GIVEN INSTRUCTION 1:
Copy word for word the part of the blog post that opens with the words containing "I am always" and closes with "an almost nine-year-old.".

EXCERPT:
____________
I am participating in the 2012 Wordcount Blogathon, which means one post every day for the month of May.

The last time I saw a movie with my husband – a real movie, in a movie theatre, with a giant bucket of popcorn to share – my firstborn son was about a year old. Because we just had the one child back then, and because one-year-olds who aren’t yet fully mobile are easier to manage than hyperactive eight-year-olds, my ageing mother-in-law was able to babysit.

We have gone out on other occasions, of course. We are regular patrons of a nearby dinner theatre that’s run in a barn – if once or twice a year can be considered “regular”. We go to the annual Christmas gala organized by my employers, and on the odd occasion, we’ll go to a party or a wedding.

For the most part, though, our outings include the kids. We frequent parks with slides and swings, and we go to restaurants where the waitstaff bring paper cups filled with crayons along with menus that the kids are allowed to draw on.

I am always hearing and reading about the importance of a couple going out on their own to spend time just with each other. I fully subscribe to that idea, and from time to time my husband and I make a commitment to have a date night once a month. But the logistics are so difficult.

People often assume that living with my mother-in-law gives us a built-in babysitter whenever we need it, and while that may have been true to an extent at one time, it’s not anymore. My mother-in-law is almost eight years older now than she was when we went to the movie that time, and instead of having one one-year-old, we have a six-year-old and an almost nine-year-old.
____________
SUPPLIED DATA:
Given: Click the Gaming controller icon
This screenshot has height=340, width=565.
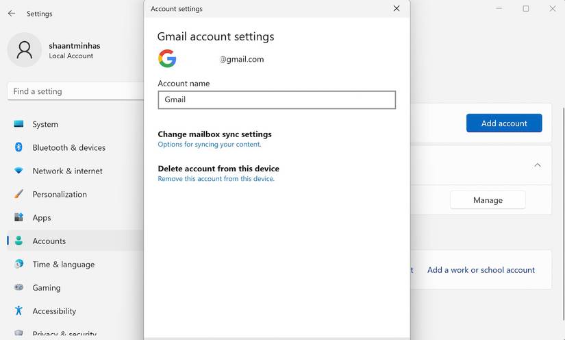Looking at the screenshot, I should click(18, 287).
____________
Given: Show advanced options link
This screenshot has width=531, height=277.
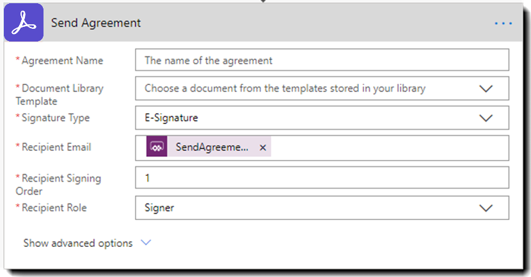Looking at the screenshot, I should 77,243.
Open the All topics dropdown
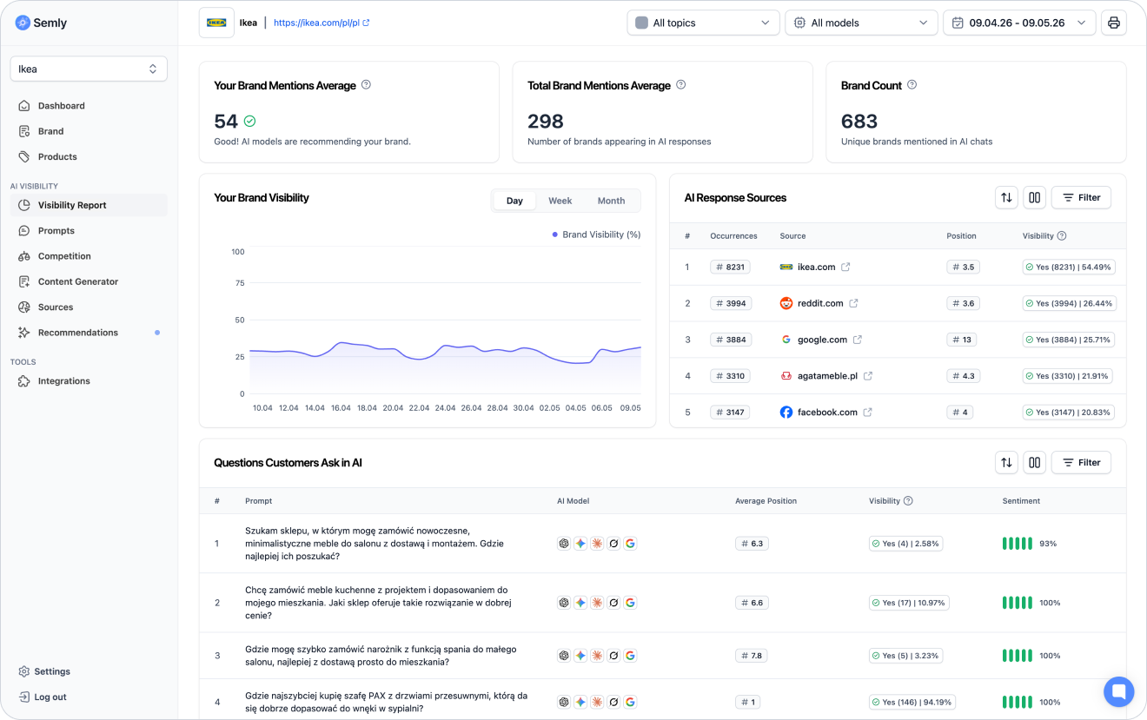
____________
GIVEN INSTRUCTION 2:
In the listing, take the part that opens with the line containing "Given: Show advanced options link" and closes with the line containing "Open the All topics dropdown", swap "dropdown" for "menu", and leave everything else unchanged. Return only those lines, without the pictures.

WORKED ANSWER 1:
I am always hearing and reading about the importance of a couple going out on their own to spend time just with each other. I fully subscribe to that idea, and from time to time my husband and I make a commitment to have a date night once a month. But the logistics are so difficult.

People often assume that living with my mother-in-law gives us a built-in babysitter whenever we need it, and while that may have been true to an extent at one time, it’s not anymore. My mother-in-law is almost eight years older now than she was when we went to the movie that time, and instead of having one one-year-old, we have a six-year-old and an almost nine-year-old.

WORKED ANSWER 2:
Given: Show advanced options link
This screenshot has width=531, height=277.
Looking at the screenshot, I should 77,243.
Open the All topics menu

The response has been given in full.